[Challenge A]: Duplicate the records from the line that contains "This screenshot has width=1024, height=576." down to the line that contains "tap(163, 338)", including both of those lines.

— START Excerpt —

I am currently learning paillier cryptosystem,and have two questions about random r.I use the characteristics of homomorphic addition to obtain the product of two ciphertexts C and the corresponding plaintext P.

  1. Assuming I know the private key,how can I calculate r?(I want to know more details about how to calculate r)
  2. If I get r and send it to another person who only knows the public key, can he use (P,r) encryption to get ciphertext C to prove that my decryption operation is correct?

— END Excerpt —
— START Exercise materials —

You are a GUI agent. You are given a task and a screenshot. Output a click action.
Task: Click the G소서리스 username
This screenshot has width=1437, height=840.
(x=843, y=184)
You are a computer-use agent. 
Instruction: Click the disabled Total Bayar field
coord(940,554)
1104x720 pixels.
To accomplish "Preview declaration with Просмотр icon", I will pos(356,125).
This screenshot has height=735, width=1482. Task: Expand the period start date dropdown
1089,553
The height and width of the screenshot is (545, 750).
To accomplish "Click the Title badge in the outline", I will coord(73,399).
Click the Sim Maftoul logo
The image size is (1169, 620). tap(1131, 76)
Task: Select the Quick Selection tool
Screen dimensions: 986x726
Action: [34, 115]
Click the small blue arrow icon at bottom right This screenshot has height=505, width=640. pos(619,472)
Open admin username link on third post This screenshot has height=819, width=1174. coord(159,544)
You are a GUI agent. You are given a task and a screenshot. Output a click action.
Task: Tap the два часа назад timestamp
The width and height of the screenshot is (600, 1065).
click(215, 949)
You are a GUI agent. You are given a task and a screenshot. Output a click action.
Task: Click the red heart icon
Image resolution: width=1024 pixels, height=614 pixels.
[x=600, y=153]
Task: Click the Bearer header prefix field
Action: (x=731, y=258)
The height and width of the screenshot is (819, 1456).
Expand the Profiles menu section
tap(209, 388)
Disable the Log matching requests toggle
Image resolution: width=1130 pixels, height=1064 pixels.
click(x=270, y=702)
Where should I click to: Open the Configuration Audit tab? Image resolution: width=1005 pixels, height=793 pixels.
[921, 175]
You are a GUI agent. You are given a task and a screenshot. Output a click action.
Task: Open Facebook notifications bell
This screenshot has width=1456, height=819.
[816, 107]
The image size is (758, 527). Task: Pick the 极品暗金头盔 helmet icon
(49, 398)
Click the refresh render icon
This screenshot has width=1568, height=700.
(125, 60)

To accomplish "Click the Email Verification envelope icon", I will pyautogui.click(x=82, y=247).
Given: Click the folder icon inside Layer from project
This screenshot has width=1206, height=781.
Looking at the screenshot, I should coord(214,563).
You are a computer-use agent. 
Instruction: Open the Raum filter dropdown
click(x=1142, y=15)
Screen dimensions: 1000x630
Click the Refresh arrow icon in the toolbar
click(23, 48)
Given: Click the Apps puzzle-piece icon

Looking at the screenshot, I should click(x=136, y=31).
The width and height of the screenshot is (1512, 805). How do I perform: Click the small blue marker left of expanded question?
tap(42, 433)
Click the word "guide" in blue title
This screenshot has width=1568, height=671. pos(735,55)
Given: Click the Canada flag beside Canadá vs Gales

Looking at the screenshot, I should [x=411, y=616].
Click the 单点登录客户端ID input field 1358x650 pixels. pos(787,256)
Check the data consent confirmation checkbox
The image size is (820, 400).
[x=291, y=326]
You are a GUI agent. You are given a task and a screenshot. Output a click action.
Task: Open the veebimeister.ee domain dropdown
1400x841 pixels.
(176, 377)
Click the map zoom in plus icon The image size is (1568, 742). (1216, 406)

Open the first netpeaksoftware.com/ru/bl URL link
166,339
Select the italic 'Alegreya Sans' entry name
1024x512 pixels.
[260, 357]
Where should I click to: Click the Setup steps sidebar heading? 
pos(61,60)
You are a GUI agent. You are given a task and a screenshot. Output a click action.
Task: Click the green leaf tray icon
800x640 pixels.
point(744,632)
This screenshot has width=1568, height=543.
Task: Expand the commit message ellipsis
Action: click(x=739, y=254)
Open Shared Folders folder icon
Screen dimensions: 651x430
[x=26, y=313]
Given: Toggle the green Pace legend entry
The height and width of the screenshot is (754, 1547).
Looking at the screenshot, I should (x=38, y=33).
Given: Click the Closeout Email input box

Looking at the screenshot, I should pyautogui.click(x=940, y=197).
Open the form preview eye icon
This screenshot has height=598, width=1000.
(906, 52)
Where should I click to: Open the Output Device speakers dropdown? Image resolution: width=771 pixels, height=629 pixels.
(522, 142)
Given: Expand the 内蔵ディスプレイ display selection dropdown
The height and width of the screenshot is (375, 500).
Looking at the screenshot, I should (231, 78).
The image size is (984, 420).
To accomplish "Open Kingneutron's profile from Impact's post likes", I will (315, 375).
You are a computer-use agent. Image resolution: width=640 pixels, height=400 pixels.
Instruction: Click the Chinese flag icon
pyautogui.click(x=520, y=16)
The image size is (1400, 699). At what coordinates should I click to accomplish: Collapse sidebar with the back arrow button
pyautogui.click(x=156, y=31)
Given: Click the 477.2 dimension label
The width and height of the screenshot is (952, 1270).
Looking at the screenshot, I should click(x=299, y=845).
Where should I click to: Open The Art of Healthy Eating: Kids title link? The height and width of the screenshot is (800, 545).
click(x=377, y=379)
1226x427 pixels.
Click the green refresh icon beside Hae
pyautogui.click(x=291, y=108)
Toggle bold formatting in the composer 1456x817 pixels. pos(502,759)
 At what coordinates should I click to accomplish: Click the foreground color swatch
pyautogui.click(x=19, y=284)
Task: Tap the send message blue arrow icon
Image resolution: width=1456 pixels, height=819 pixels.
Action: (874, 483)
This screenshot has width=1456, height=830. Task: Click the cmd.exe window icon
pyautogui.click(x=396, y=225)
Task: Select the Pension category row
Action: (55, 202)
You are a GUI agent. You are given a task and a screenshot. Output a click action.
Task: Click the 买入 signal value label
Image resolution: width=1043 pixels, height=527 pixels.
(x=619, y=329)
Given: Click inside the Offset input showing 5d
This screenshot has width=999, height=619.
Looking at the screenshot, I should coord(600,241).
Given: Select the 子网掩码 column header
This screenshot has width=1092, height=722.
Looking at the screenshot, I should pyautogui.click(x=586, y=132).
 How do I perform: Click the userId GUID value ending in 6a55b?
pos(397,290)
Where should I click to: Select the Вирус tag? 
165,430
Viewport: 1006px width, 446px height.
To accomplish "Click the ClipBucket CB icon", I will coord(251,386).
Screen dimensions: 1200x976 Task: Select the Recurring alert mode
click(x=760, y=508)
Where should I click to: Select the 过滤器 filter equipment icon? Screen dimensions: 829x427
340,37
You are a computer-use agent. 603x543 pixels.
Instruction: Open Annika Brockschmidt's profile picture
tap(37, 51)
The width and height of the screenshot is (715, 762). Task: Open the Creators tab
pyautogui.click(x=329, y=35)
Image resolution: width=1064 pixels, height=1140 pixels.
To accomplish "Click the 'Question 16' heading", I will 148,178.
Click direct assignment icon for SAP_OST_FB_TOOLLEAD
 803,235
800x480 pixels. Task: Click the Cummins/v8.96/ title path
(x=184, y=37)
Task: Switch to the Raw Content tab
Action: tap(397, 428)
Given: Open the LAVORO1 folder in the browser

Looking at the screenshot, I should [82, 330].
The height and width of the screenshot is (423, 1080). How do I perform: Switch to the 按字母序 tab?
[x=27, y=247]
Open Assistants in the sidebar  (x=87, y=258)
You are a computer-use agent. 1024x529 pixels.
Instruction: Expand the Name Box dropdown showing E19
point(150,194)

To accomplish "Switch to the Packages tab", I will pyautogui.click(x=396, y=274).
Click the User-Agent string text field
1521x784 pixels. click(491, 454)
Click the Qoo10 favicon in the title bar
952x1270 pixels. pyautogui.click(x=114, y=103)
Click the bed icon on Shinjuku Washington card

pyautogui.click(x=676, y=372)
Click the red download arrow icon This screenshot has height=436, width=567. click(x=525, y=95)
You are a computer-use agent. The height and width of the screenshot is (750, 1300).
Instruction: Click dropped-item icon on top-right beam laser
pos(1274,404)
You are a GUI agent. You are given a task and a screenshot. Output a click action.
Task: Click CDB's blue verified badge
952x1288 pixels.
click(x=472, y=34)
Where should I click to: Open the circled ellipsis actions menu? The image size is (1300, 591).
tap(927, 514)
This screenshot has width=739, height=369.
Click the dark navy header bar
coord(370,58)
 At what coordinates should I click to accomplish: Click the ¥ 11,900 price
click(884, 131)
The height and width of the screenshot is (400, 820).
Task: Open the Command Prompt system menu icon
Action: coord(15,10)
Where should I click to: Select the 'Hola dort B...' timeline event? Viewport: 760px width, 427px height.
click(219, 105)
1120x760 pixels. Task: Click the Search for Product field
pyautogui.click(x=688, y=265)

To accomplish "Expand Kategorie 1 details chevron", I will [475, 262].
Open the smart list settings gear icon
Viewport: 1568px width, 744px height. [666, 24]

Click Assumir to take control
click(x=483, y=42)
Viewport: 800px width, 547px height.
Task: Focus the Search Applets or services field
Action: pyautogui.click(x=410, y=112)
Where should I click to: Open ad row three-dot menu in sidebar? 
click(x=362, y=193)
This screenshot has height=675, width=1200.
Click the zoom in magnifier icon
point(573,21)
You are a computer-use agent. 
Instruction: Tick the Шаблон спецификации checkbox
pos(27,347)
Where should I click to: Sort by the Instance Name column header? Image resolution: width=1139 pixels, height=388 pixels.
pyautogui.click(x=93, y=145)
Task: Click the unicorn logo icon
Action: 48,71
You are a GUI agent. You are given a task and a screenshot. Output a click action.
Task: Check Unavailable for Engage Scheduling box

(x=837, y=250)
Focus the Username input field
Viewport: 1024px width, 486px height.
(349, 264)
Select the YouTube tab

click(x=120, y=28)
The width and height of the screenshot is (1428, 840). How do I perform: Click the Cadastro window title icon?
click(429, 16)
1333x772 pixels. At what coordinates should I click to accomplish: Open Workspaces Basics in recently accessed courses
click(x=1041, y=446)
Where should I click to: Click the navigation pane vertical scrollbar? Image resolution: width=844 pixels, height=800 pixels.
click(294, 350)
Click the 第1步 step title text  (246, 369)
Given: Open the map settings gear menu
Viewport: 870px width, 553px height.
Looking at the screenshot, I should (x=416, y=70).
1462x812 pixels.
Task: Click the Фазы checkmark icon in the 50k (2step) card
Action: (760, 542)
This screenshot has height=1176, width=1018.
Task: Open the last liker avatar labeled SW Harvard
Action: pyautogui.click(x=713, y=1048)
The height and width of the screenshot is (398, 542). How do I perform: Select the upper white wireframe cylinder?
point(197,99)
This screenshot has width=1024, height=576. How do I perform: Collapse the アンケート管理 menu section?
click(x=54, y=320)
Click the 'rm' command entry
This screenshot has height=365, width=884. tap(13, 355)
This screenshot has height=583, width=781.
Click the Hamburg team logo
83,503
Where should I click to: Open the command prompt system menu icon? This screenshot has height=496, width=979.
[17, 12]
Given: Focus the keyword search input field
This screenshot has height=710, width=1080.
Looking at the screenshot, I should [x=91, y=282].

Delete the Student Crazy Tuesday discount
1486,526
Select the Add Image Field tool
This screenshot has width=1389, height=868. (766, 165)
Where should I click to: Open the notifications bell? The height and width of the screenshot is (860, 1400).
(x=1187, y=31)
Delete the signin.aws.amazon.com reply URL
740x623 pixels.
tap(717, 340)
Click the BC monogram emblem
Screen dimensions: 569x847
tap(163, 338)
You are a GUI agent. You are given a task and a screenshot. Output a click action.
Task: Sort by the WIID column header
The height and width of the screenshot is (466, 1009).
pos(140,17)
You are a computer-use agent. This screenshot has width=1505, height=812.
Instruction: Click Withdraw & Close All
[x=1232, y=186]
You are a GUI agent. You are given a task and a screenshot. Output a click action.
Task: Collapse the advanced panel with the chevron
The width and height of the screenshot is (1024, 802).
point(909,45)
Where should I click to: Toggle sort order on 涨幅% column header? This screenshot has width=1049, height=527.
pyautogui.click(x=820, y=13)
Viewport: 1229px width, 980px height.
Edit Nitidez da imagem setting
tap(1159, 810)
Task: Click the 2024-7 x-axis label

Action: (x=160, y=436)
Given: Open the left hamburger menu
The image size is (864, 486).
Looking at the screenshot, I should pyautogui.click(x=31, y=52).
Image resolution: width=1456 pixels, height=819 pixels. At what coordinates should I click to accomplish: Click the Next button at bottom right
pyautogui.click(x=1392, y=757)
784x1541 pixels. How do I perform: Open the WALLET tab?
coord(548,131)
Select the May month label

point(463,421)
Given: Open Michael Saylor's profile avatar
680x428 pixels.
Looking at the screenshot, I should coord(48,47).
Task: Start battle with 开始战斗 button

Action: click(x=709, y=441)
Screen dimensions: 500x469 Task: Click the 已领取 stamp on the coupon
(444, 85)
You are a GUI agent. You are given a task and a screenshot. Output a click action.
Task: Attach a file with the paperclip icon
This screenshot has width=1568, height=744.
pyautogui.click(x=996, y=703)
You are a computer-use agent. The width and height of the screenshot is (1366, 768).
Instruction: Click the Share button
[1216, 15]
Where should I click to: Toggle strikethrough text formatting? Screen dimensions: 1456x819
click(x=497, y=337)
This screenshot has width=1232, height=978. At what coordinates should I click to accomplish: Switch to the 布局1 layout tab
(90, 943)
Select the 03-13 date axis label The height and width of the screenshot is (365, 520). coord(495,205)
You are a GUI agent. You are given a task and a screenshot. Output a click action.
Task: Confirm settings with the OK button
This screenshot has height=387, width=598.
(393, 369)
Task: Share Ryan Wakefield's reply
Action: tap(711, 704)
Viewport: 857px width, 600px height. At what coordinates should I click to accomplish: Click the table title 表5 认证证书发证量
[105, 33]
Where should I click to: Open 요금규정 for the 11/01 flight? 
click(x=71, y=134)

— END Exercise materials —

[Challenge B]: In the Paillier question, condense the paragraph beginning "I am currently learning paillier cryptosystem" into a shorter version that keeps its main facts.

[Expected output A]:
This screenshot has width=1024, height=576. How do I perform: Collapse the アンケート管理 menu section?
click(x=54, y=320)
Click the 'rm' command entry
This screenshot has height=365, width=884. tap(13, 355)
This screenshot has height=583, width=781.
Click the Hamburg team logo
83,503
Where should I click to: Open the command prompt system menu icon? This screenshot has height=496, width=979.
[17, 12]
Given: Focus the keyword search input field
This screenshot has height=710, width=1080.
Looking at the screenshot, I should [x=91, y=282].

Delete the Student Crazy Tuesday discount
1486,526
Select the Add Image Field tool
This screenshot has width=1389, height=868. (766, 165)
Where should I click to: Open the notifications bell? The height and width of the screenshot is (860, 1400).
(x=1187, y=31)
Delete the signin.aws.amazon.com reply URL
740x623 pixels.
tap(717, 340)
Click the BC monogram emblem
Screen dimensions: 569x847
tap(163, 338)

[Expected output B]: The writer is studying the Paillier cryptosystem and has two questions about the random r. The writer uses homomorphic addition to get the product of two ciphertexts C and the corresponding plaintext P.